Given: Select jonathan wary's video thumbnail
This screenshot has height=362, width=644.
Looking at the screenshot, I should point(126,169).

#####

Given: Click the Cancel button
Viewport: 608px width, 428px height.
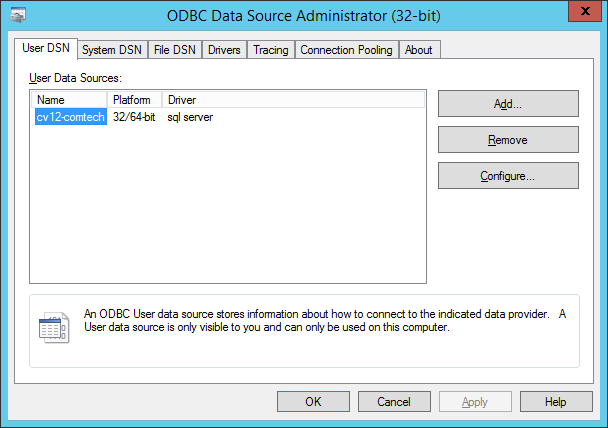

#####

**GOAL OF THE EXERCISE**: The lines holding the string "Given" are what is needed from the material above.

**RESULT**:
Given: Select jonathan wary's video thumbnail
Given: Click the Cancel button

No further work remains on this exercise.